If you are an employer that provides health insurance plan cover for your workers, you need to make yourself aware of the implications of the recent ruling by the Employee Benefits Security Administration. This ruling will affect over 150 million workers throughout the US, so it is advisable to ensure that you understand what it means to you as an employer.
The Mental Health Parity Act (MHPA) has been extended through December 31, 2007. This is after 5 amendments, which extended the original expiration date of September 31, 2001. The original bill was signed into law in 1996.
The ruling, which will have significant effects on Idaho employee benefit plans, means that if you, as an employer, offer your workers a group health insurance plan, it must cover mental and medical health equally.
However, this only applies to group health insurance plans that cover both medical and mental health. If both are not covered in the plan then it does not apply to that plan.
If, as is most common, both medical and mental health is covered in the plan, it means that, under the MHPA, it is now illegal to cover medical health up to $250,000 and mental health cover to be capped at $15,000.
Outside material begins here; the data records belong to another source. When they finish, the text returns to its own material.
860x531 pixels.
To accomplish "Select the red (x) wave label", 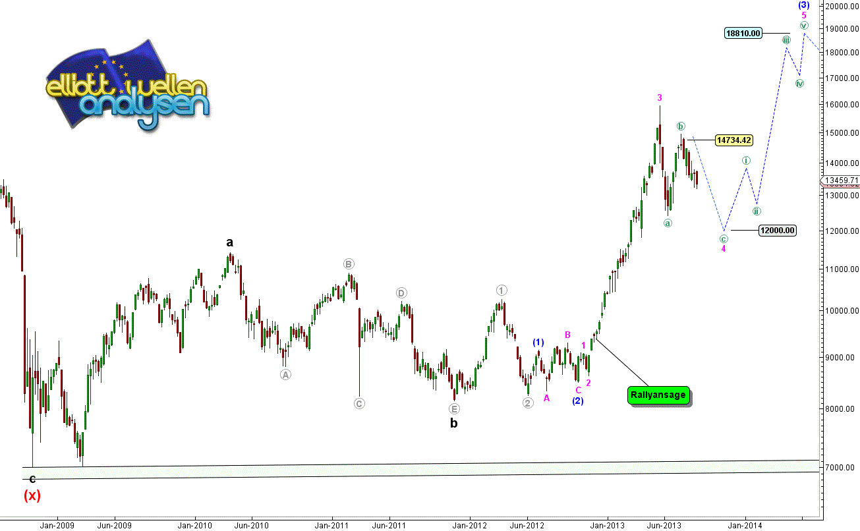I will pyautogui.click(x=32, y=495).
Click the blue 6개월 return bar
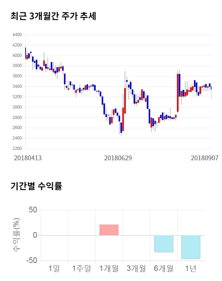222x281 pixels. (164, 244)
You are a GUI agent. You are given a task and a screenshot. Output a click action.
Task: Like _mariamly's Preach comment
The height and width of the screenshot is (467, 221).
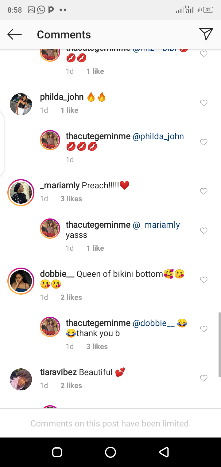coord(204,191)
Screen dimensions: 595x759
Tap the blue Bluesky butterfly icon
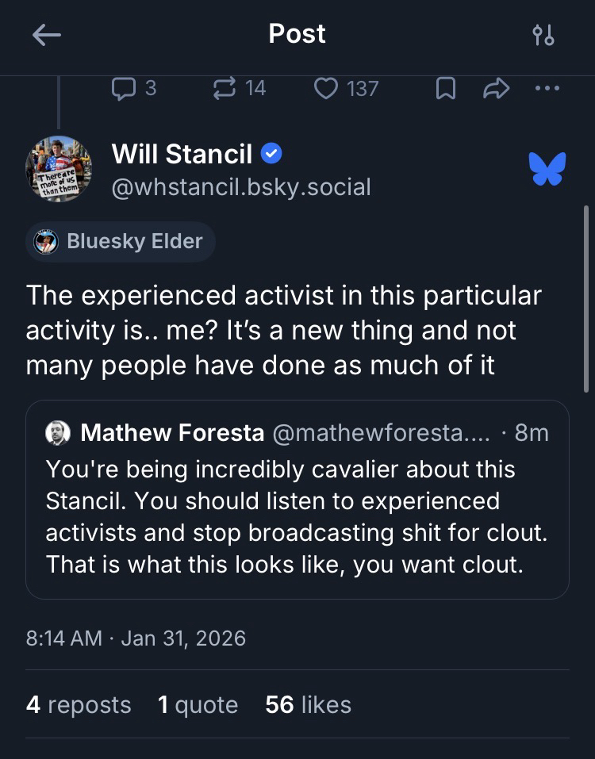(547, 169)
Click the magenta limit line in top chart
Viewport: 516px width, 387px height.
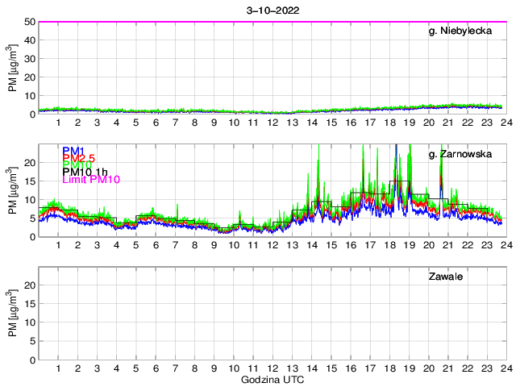point(272,22)
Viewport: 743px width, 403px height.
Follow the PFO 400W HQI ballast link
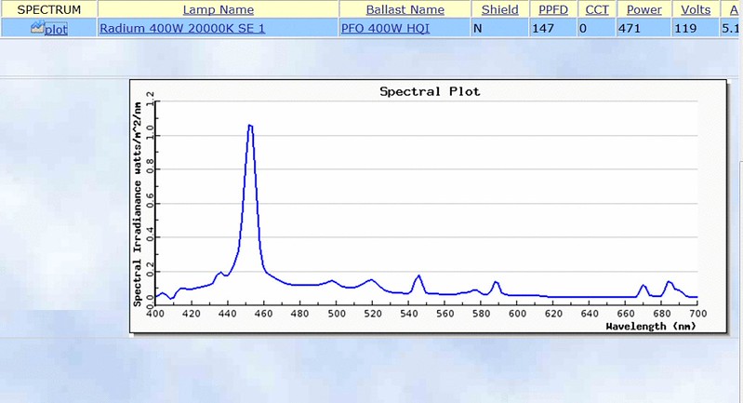pyautogui.click(x=385, y=28)
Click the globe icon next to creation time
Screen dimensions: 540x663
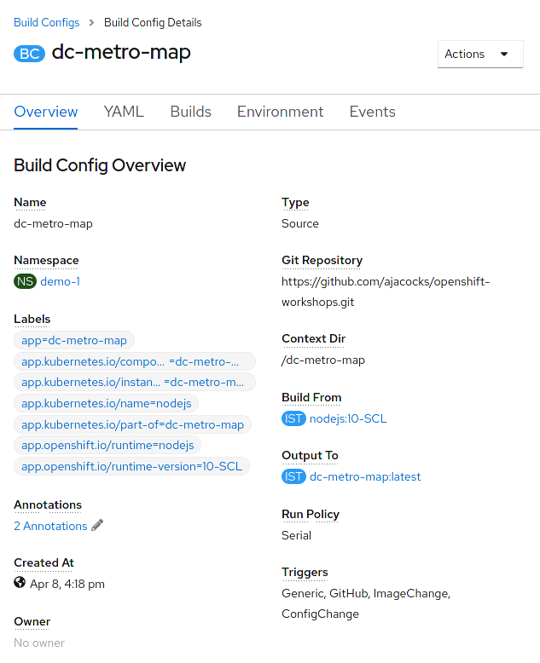click(20, 583)
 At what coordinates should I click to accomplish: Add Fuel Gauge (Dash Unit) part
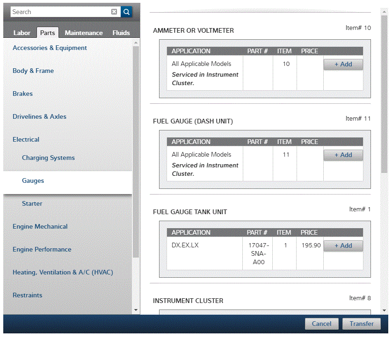[x=343, y=155]
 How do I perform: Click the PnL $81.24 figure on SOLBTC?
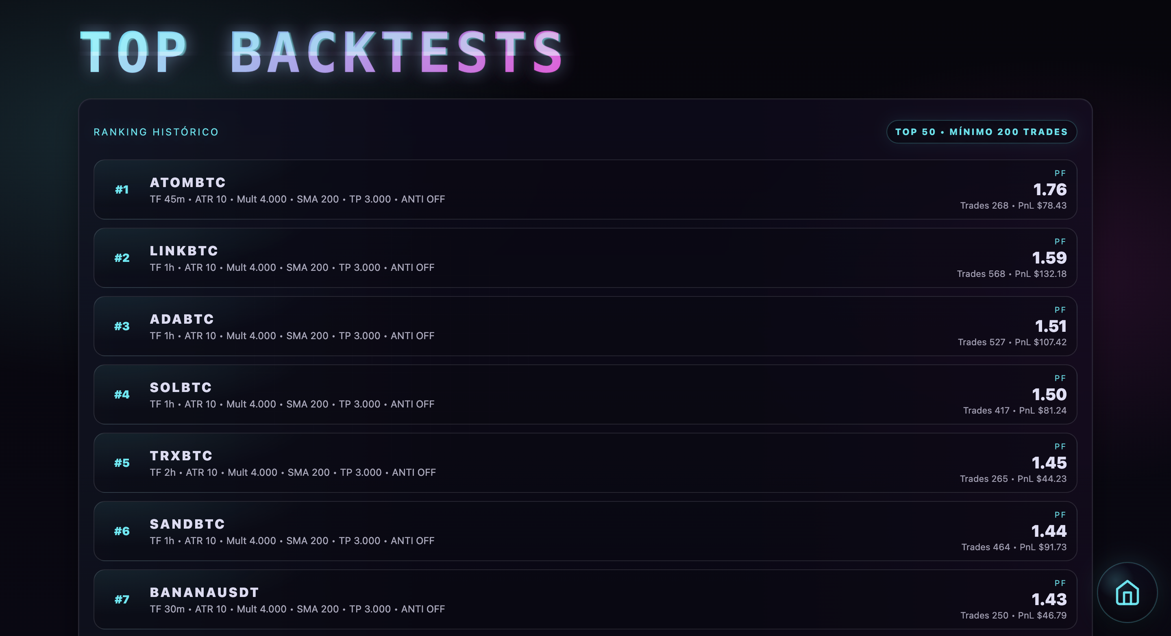1043,410
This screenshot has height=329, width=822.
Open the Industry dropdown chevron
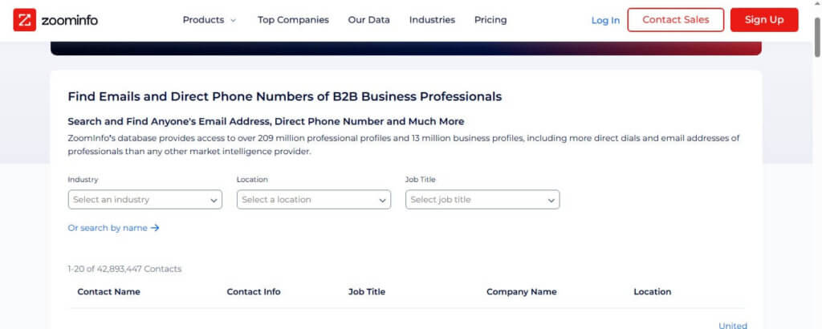(x=214, y=200)
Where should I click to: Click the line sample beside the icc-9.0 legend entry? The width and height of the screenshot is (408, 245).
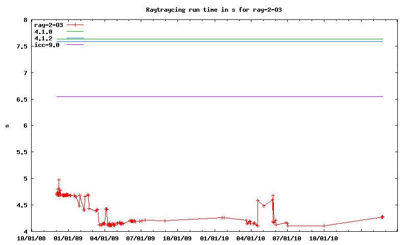[74, 45]
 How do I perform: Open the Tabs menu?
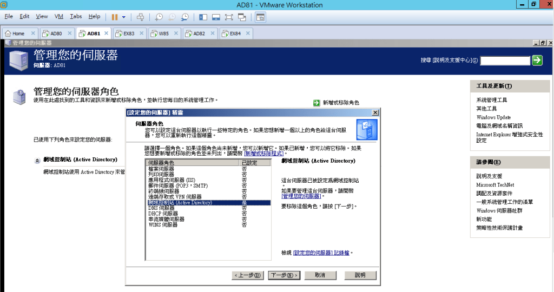point(76,17)
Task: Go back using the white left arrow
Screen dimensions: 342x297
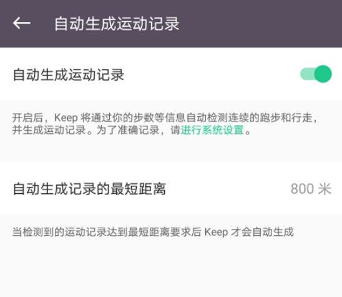Action: (22, 23)
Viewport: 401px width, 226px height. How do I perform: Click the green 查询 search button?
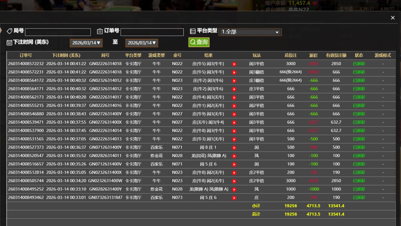pyautogui.click(x=199, y=42)
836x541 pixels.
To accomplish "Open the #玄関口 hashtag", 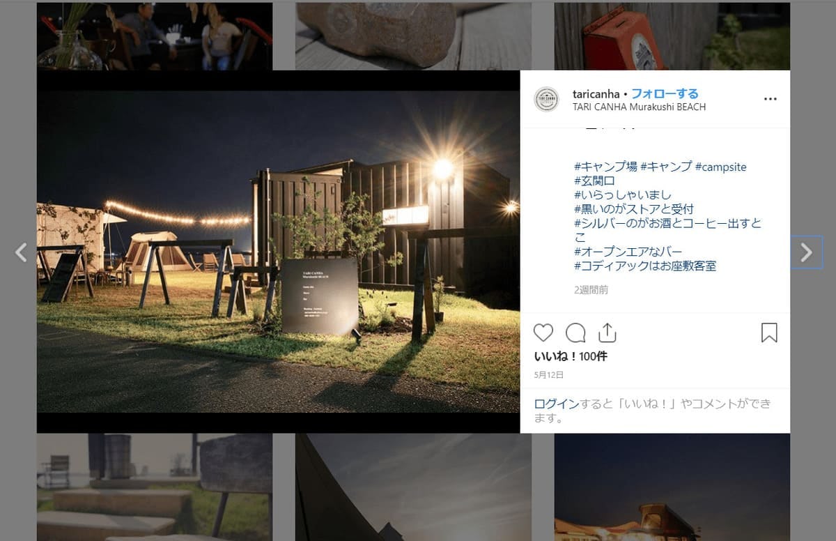I will pos(594,181).
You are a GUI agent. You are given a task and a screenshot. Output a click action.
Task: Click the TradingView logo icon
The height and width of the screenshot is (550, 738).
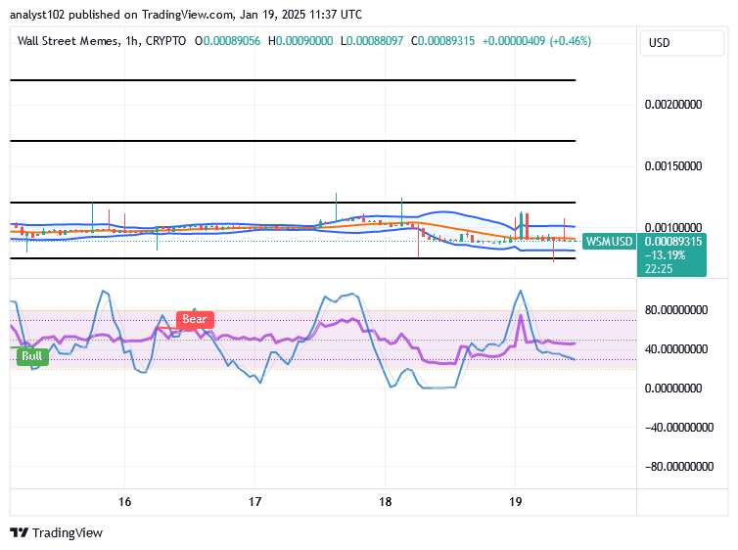20,532
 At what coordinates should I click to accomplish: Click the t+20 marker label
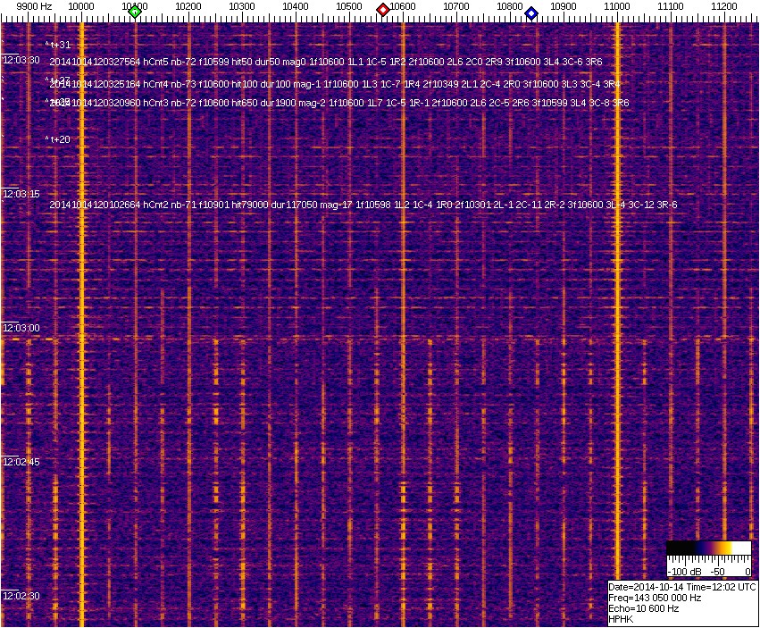pos(58,139)
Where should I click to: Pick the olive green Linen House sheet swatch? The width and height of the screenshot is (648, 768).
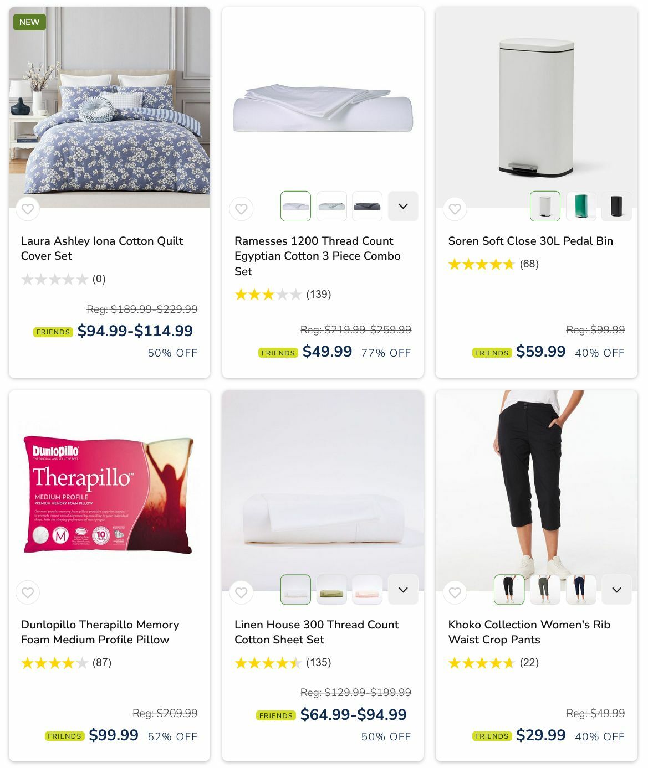click(331, 590)
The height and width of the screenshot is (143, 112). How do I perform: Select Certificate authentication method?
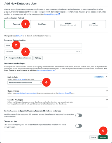[42, 24]
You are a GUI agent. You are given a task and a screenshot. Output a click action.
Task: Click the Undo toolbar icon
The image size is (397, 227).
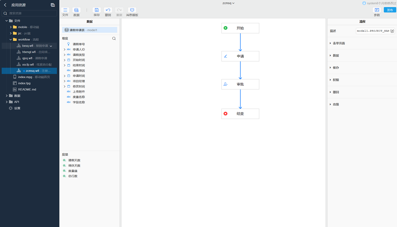coord(108,10)
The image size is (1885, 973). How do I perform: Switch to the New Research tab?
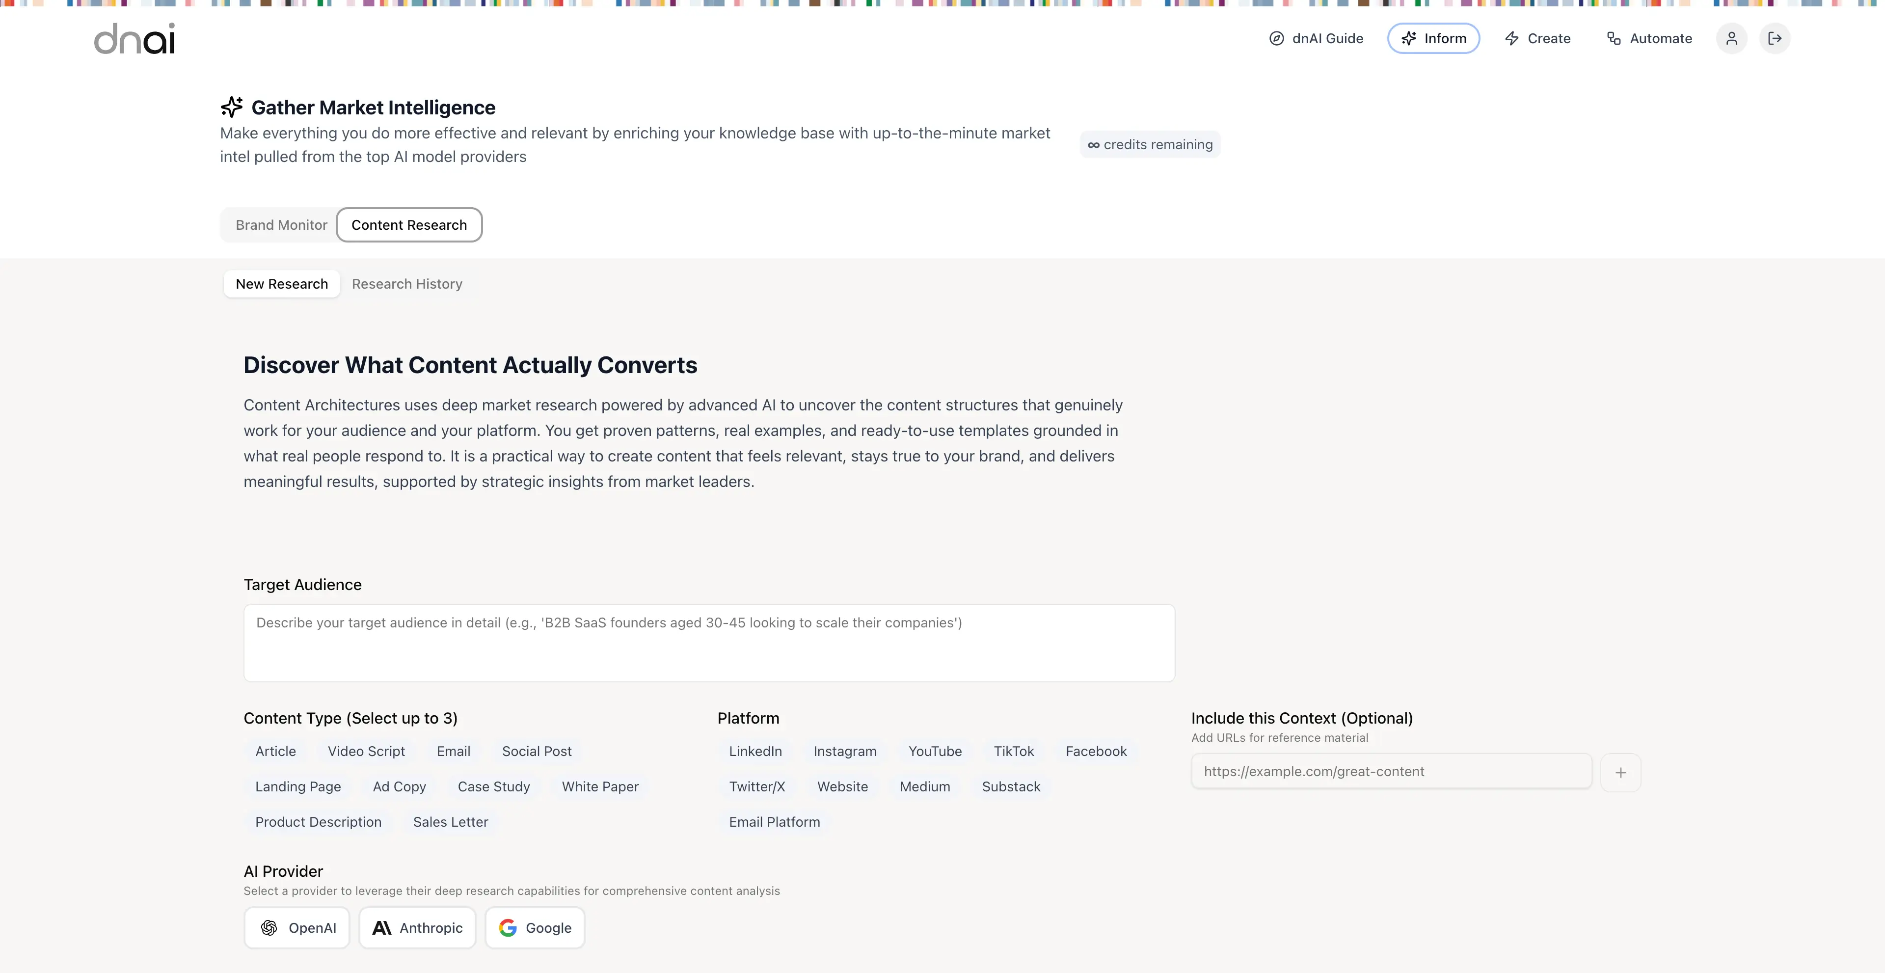click(281, 284)
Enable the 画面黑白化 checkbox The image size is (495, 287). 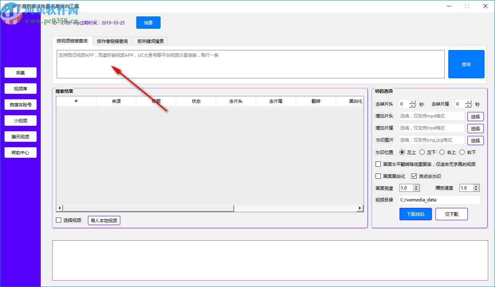click(x=378, y=176)
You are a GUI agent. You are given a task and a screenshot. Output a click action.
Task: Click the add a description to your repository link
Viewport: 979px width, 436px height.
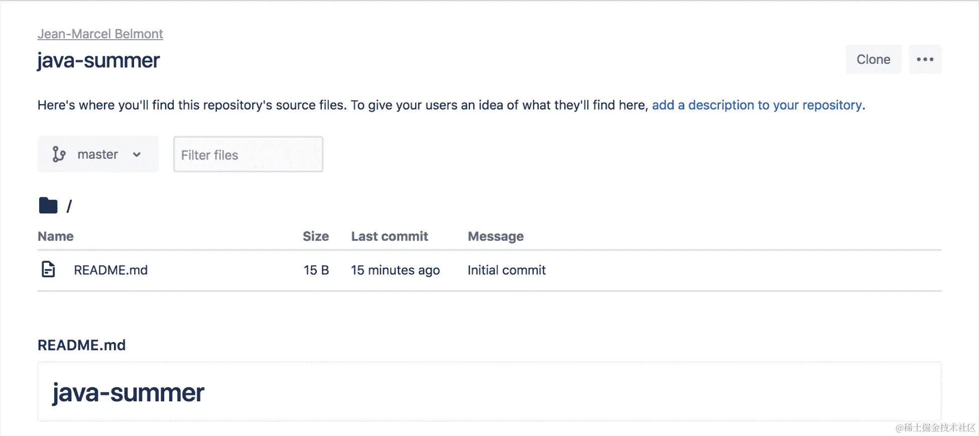pos(757,105)
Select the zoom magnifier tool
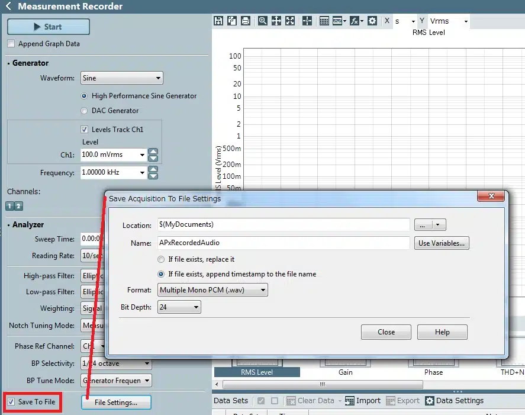 click(x=262, y=21)
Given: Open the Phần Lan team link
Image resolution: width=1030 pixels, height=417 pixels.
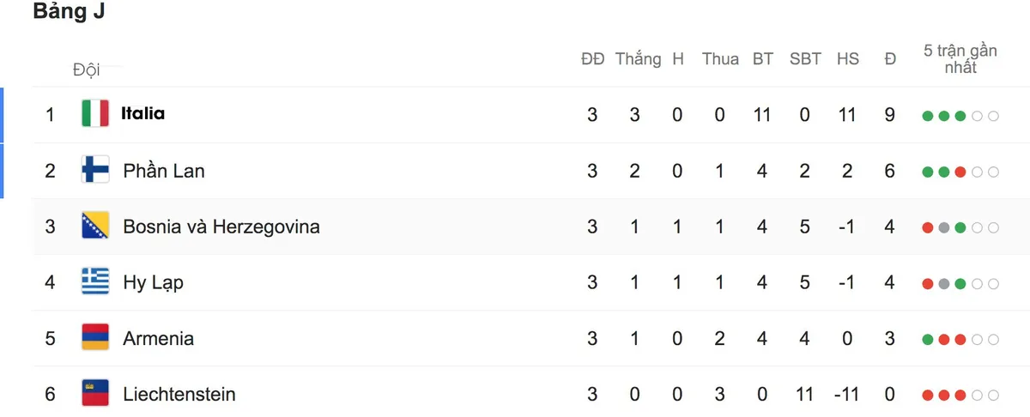Looking at the screenshot, I should pos(164,171).
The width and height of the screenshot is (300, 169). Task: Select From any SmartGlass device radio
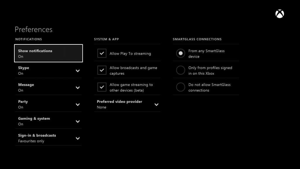click(180, 53)
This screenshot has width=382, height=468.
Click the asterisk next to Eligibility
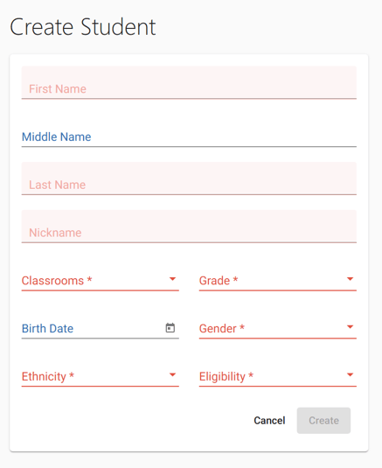point(251,374)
The types of mental health conditions that your workers may suffer from, and are included include stays in rehab for alcohol and drug dependency, hospital admission for various mental health conditions, including post-traumatic stress disorder, schizophrenia and depression, as well as visits to a psychiatrist or psychologist as well as seeking treatment from a licensed therapist.
The MHPA also applies to annual or lifetime caps on the benefit amount.
The Employee Benefits Security Administration is the federal agency responsible for making sure that the MHPA is adhered to. It is the employers responsibility to ensure that the health plan they offer complies to the recent ruling and that they and their workers understand the implications.